Маша улыбнулась, но тряхнула головой, освобождаясь:

– Ты же знаешь.

– Как я могу знать, если ты ни разу мне этого не говорила?

– Разве все и всегда обязательно облекать в слова? Есть вещи, которые вовсе не обязательно говорить. Их надо чувствовать.

– Возможно. Но со словами любви совсем иная история. Это больше, чем слова. Это признание. А признание равносильно клятве. Пока не произнес, что любишь, – ты еще не связан словом, ты еще свободен в выборе. Ты вправе измениться, влюбиться в кого-то другого, расстаться. И это не будет предательством, ведь ты никому ничего не обещал. Но если сказал: «Я люблю тебя» – ты остановил свой выбор. Однажды и на всю жизнь.

– Как у тебя все просто: если сказал – значит, любишь. Значит, на всю жизнь. А не сказал – свободен, можешь гулять.
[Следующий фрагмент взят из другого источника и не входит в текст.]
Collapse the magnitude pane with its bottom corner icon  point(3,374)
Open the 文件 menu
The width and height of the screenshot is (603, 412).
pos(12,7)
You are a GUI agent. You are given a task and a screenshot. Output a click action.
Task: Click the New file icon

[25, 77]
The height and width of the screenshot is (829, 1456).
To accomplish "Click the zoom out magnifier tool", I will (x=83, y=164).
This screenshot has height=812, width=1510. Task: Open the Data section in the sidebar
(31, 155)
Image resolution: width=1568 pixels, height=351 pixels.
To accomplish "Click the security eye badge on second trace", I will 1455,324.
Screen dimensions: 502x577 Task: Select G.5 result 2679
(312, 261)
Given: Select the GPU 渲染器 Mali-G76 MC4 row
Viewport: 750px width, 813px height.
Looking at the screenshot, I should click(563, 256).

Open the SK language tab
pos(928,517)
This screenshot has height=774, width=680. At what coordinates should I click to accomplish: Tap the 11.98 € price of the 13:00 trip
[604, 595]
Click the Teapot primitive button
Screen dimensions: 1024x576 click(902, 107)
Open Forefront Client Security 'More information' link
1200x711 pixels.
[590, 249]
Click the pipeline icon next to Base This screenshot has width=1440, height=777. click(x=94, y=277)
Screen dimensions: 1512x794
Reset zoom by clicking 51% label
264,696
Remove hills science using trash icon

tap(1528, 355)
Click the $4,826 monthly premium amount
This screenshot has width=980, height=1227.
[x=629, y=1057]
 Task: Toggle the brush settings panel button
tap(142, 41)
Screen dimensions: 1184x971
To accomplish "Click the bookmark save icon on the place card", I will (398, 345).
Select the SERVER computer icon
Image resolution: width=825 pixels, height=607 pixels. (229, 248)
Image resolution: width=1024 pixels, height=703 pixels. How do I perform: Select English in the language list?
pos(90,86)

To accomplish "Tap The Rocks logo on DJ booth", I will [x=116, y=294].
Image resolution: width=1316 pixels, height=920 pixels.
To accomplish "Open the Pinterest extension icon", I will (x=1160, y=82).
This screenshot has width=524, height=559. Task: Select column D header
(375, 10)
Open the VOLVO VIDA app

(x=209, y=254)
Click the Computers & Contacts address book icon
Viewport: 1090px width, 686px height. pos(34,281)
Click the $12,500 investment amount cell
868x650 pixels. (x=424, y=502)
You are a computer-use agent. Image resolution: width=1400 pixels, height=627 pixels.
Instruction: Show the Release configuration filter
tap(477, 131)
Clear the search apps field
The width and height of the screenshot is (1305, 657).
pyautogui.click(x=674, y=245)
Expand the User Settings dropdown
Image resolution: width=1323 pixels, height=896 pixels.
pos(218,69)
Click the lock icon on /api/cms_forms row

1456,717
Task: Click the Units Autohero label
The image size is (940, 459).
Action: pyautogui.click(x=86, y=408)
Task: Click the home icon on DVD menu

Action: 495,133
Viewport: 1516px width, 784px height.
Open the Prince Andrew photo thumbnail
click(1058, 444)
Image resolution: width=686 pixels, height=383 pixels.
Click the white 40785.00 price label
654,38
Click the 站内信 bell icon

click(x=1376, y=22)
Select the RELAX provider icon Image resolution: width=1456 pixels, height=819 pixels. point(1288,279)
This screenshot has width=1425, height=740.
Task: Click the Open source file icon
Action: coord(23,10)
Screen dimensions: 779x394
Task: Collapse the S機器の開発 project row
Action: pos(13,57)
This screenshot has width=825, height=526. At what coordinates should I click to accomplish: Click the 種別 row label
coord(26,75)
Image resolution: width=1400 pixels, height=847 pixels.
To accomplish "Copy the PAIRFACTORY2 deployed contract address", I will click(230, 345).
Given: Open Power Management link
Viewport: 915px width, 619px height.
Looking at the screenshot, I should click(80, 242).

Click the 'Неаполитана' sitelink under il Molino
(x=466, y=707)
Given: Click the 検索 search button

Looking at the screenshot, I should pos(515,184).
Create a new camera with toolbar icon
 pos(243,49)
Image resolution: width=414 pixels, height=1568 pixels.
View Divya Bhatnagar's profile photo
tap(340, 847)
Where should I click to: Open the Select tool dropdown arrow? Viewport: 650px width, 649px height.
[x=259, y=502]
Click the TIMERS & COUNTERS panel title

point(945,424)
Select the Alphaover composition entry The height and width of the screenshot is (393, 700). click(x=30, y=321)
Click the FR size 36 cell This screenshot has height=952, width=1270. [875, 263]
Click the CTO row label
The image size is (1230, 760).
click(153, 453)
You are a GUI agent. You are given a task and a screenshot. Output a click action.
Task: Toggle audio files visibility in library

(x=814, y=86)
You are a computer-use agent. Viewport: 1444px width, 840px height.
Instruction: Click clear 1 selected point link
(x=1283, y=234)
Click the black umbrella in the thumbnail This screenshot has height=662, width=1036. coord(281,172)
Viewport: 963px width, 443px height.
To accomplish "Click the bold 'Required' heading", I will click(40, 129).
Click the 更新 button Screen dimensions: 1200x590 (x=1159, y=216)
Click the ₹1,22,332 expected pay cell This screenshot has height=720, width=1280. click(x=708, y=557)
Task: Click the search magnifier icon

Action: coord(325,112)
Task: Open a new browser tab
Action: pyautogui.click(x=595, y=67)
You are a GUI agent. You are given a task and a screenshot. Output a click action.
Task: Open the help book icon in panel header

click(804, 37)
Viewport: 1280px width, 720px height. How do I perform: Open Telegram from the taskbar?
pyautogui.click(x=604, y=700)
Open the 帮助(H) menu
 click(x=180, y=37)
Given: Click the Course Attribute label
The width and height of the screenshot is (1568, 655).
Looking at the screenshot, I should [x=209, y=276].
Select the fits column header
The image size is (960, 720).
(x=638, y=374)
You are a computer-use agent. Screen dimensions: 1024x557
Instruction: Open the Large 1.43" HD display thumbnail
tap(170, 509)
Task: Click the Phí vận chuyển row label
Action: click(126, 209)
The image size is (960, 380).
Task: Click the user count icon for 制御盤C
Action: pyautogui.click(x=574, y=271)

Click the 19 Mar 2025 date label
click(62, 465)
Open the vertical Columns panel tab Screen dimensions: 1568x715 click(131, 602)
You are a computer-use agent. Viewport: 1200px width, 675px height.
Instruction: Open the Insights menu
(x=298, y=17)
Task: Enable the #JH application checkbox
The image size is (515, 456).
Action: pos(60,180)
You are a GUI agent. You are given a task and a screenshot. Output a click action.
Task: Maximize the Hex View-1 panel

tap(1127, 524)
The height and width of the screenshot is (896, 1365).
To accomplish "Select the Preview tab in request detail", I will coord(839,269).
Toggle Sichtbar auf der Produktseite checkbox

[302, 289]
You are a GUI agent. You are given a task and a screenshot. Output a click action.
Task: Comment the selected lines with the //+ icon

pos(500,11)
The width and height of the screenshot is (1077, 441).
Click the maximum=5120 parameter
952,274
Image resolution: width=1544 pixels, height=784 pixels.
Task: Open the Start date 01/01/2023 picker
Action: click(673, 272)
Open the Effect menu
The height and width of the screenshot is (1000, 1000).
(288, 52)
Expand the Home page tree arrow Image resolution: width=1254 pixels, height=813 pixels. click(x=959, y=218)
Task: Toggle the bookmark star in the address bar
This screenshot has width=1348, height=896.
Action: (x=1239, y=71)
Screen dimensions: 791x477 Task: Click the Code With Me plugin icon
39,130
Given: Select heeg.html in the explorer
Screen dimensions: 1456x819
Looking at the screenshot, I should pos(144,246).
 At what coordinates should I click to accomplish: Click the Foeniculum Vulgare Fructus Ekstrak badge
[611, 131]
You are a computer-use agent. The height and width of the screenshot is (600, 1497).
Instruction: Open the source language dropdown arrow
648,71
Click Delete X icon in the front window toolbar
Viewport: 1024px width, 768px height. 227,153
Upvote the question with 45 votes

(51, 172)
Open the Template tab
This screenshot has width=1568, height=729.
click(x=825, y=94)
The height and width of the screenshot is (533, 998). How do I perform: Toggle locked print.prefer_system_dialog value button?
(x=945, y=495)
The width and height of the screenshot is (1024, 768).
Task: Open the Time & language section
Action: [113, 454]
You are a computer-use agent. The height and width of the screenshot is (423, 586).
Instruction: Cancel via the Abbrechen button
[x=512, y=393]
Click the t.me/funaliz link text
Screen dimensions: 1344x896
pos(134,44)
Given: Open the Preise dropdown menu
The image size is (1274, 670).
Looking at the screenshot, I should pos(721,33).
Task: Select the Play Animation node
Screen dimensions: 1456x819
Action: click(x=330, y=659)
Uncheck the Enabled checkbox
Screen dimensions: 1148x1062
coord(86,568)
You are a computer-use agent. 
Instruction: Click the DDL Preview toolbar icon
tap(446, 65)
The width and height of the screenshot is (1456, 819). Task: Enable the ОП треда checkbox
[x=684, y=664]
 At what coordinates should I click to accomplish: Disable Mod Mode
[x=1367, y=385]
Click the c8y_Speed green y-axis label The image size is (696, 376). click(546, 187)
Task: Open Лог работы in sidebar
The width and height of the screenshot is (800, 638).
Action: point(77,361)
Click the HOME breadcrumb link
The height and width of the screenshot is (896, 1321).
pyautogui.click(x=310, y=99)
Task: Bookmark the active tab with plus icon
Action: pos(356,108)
– Но ведь надо же быть честным, хотя бы перед самим собой. Если позволишь себе предательство хоть однажды, ты навсегда потеряешь право смотреть, не отводя глаз, в зеркало.

– Но разве так уж важно все произносить вслух. Самый главный диалог ты все равно ведешь с собой. Чтобы быть честным перед собой, достаточно решить вопрос для себя.

– Ты не права, Маша. Ты ищешь компромисс там, где ему нет места. Ты боишься сжечь мосты, а значит, допускаешь отступление. Ты не произносишь слов о любви, чтобы потом не нести никакой ответственности перед любимым человеком, а значит, допускаешь измену, которую сможешь себе простить. Ты не предоставляешь никому эксклюзив, то есть уравниваешь всех – меня, Гарика, Дика, Графа, кого угодно. Я никогда не соглашусь на такую роль.

– Ничего это не значит. Если ты не умеешь оценить того, что уже имеешь, – это твоя проблема, а если считаешь, что тем же самым может похвастаться еще хоть кто-то в этом мире – ты меня обижаешь. Тебе этого мало?

– Мало. Я хочу быть для тебя на первом месте. И чтобы следующие девять мест были не занятыми. А все остальные, кто тебе дорог, делили места, начиная с одиннадцатого.

Маша усмехнулась даже самой этой мысли:

– Этого не может быть, потому что не может быть никогда. Существуют еще бабушка, мама, папа. Потом появятся дети. Ты никогда не будешь в моем сердце в гордом одиночестве. Тебе всегда придется делить меня с другими людьми.

– Я не пытаюсь занять ничьего места, принизить твои чувства к близким тебе людям. Но место, которое я определил для себя, должно быть на порядок выше всех отношений, связывающих тебя сегодня. На меньшее я не согласен. И первое, что для этого надо, это услышать от тебя признание в любви. Думаешь, мне было легко произнести эти слова впервые в жизни. Но я перешел свой Рубикон.